The Sweeper is a 1996 American action film produced and directed by Joseph Merhi, starring C. Thomas Howell, Ed Lauter, Kristen Dalton, Janet Gunn and Jeff Fahey. Howell plays a cop haunted by the early loss of his father (Fahey), whose unhinged behavior makes him a prime recruit for the vigilante unit assembled by a hardline LAPD veteran (Lauter).

== Plot ==
Teenager Mark is the son of police officer Trevor Goddard who, against the objections of his partner, allows his son to accompany him on patrol, as he wants him to one day join him on the force. During an altercation with some criminals loitering on a pier, one of the thugs recognizes the senior Goddard and warns him that word is out on the street that somebody wants him dead. Later at his house, contract killers barge in, looking to murder the entire family. Trevor and his wife are killed, and the leader of death squad hunts Mark down to the bathroom, where he taunts him, handing him a gun and daring him to avenge his parents. However, Mark can't muster the strength to pull the trigger and the gunman shoots him.

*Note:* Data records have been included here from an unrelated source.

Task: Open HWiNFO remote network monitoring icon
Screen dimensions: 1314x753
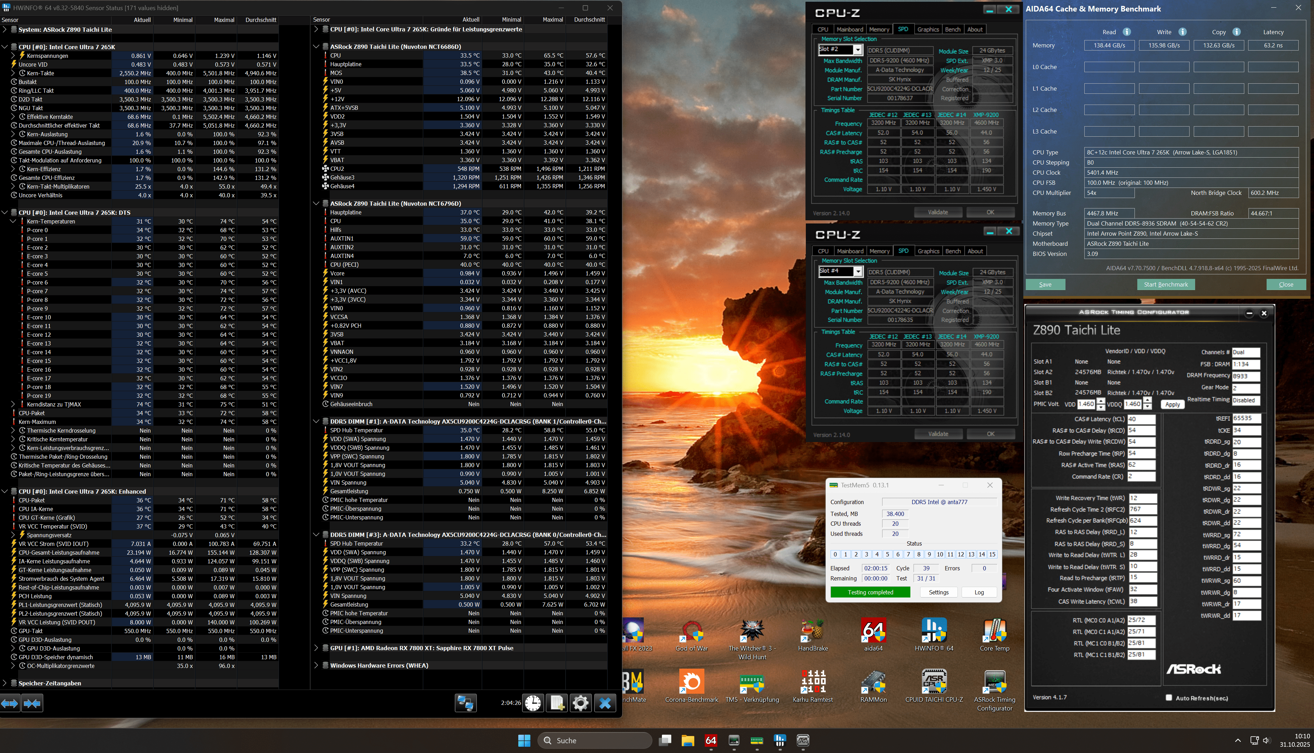Action: pos(465,703)
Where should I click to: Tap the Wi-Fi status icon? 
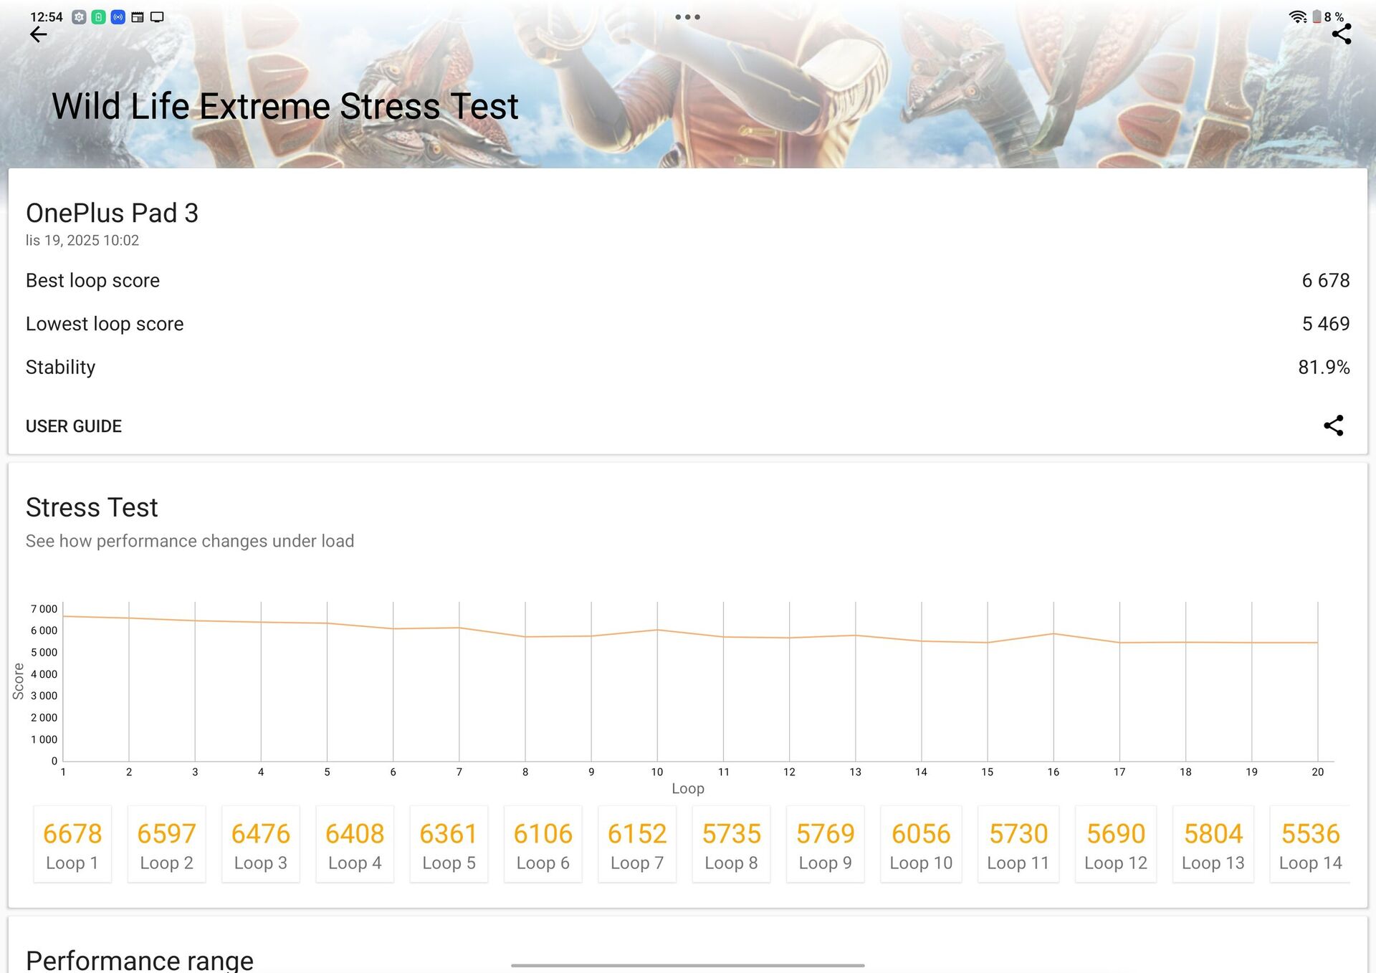pyautogui.click(x=1297, y=16)
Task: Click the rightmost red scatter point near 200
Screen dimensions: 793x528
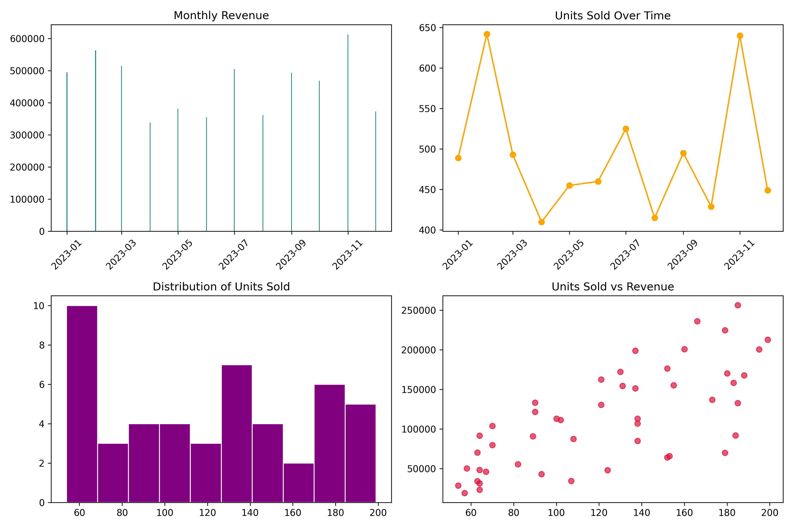Action: click(x=768, y=340)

Mark is left for dead but survives and is nursed back to health thanks to the support of his grandmother and his crush Melissa. 15 years later, Mark is a grown man, and has indeed enrolled into the police to honor his father's wishes. However, he remains haunted by memories of his parents' violent death and is routinely castigated by his superiors for using excessive force, having been involved in the deaths of nine suspects. As a consequence of his obsession with police work, he is also estranged from Melissa, with whom he has had a son named Danny.

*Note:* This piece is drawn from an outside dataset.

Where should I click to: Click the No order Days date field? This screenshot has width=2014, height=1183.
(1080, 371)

Following his latest misconduct, which saw him beat a child molester after he had already been incapacitated, Mark drinks his problems away at a bar. He is picked up by a female patron who takes him home. There, it is revealed that the seduction was a ploy orchestrated by fellow officer Donald Molls. Molls introduces Goddard to Justice Incorporated, a secret police fellowship which uses extrajudicial methods to fight crime, and sees him as a potential candidate. Mark joins the group, enticed by the prospect of getting his revenge on the criminal underworld that destroyed his family, and by the charms of Molls' right-hand woman and top executioner, Rachel Gill.

==Production==
The film was shot in the Los Angeles metropolitan area during parts of July and August 1995. Although getting second billing, Jeff Fahey only makes a short appearance in the film's prologue as the hero's ill-fated father. He took the job as a favor to producer/director Joe Merhi, to whom he had been introduced by his agent, and with whom he was then in talks to produce an ensemble dramatic comedy written by his friend Robert Downey Sr. (which was eventually made without Fahey or Merhi's involvement as Hugo Pool)

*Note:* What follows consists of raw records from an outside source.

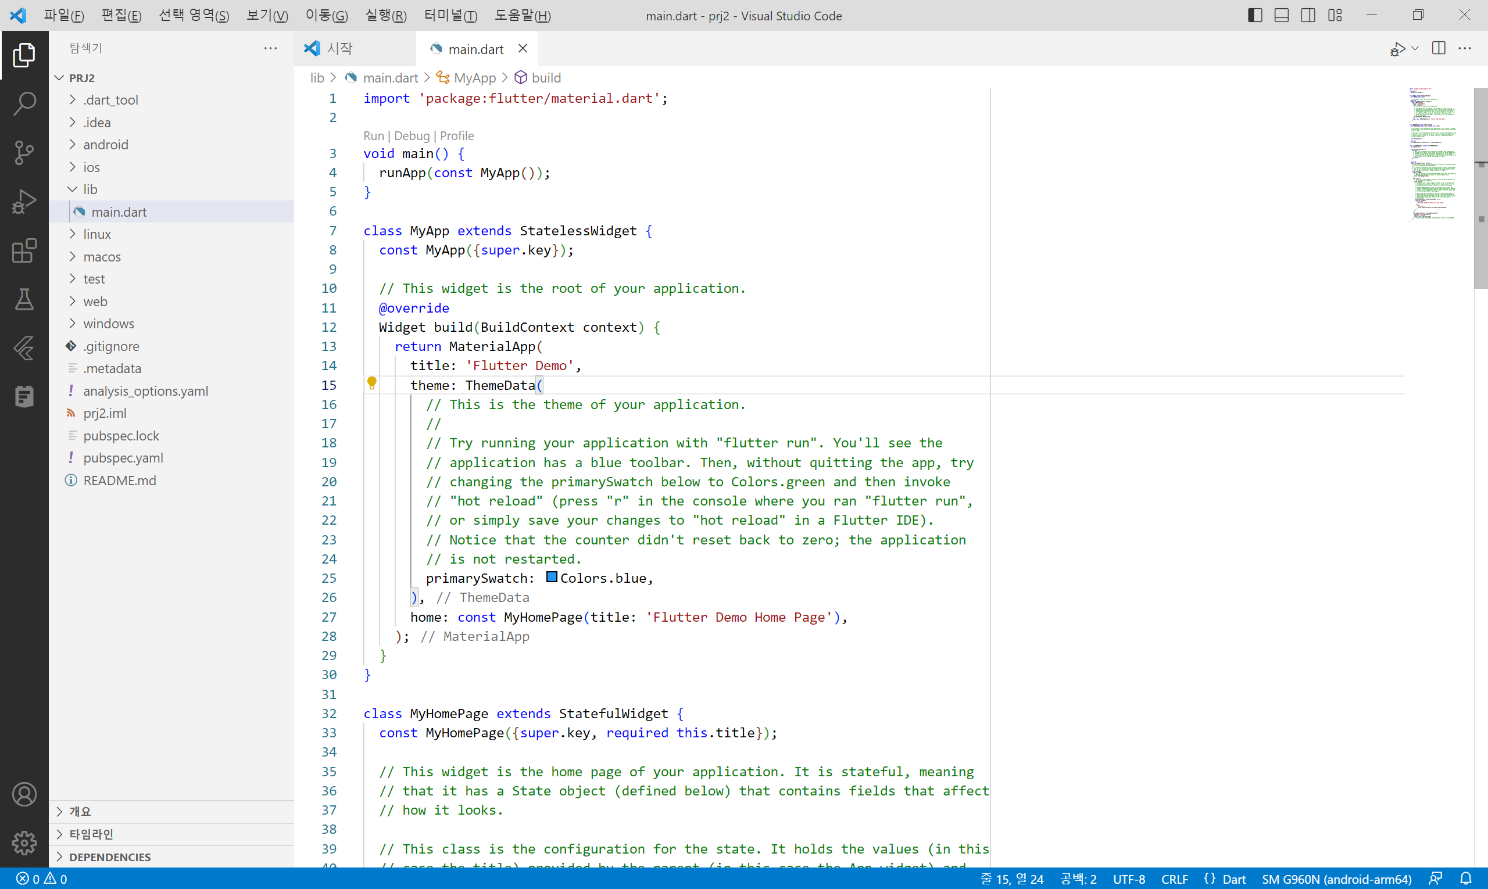Click the lightbulb quick fix icon
This screenshot has height=889, width=1488.
(372, 383)
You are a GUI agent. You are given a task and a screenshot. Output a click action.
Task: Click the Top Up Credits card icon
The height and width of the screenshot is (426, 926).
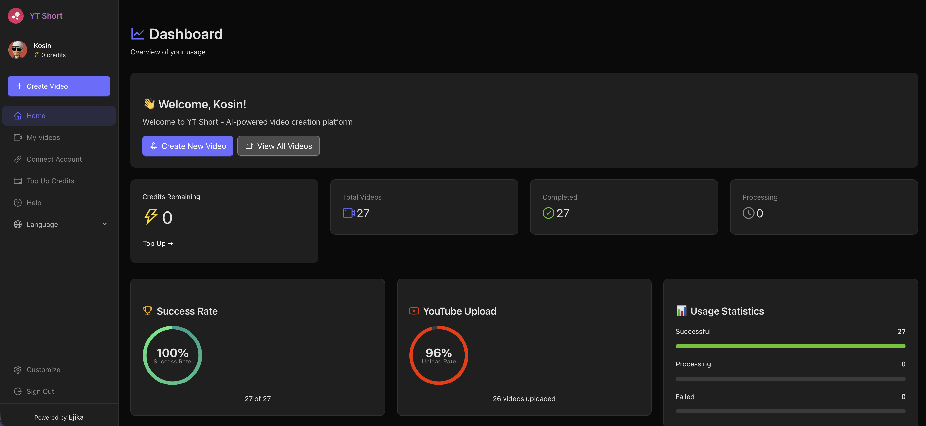point(18,180)
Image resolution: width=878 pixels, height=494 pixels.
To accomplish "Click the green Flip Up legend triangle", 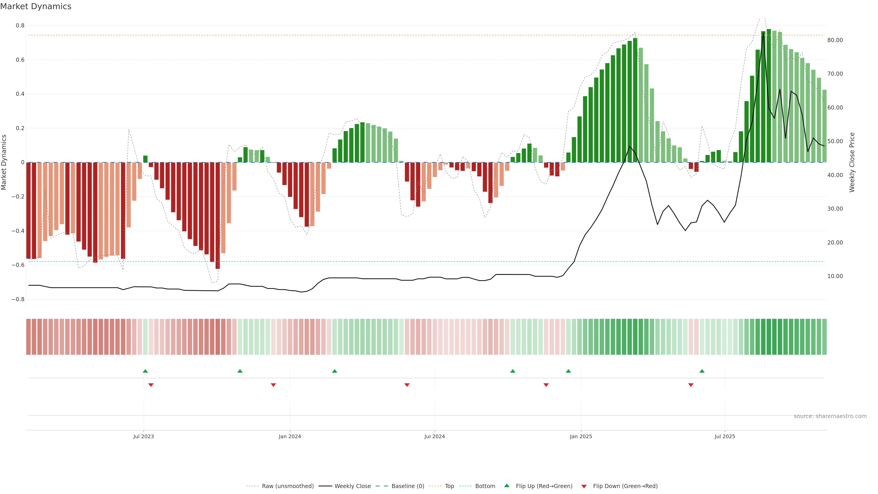I will coord(506,485).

According to cinematographer and PM Entertainment regular Ken Blackey, the film marked yet another step up for the company, which aimed to stay current with the new intensity brought to Hollywood by directors such as John Woo. As such, the featured set pieces—all done without CGI—were more complex, such as the propane-fueled night chase and the climax featuring both a massive truck explosion and a mid-air plane fight. For these sequences, as many as nine different cameras were used. Roughly half would be mounted on or inside vehicles, while the other half would be small Eyemos protected by steel boxes and integrated into the decor to get close-ups of the destruction.

==Release==
PM Entertainment released The Sweeper domestically on VHS on June 25, 1996.

==Reception==
The Sweeper received mixed to negative reviews. TV Guide was broadly dismissive, writing: "There is little to distinguish The Sweeper from the other action video product put out by [...] PM Entertainment Group. They generally include a bounty of drawn-out car chases, one gratuitous sex scene, and loads of gunplay. The Sweeper is no exception." The publication was also irked by Howell's "brooding and petulant" hero. Ballantine Books' Video Movie Guide was slightly more amenable, writing that "C. Thomas Howell fares well in this derivative crime-thriller." Entertainment Weekly was moderately positive, writing that although C. Thomas Howell "shrug[ged] through his role", the film boasted "a series of explosions-and-flying-bodies set pieces that are refreshingly old-fashioned given Hollywood’s current love affair with computer F/X."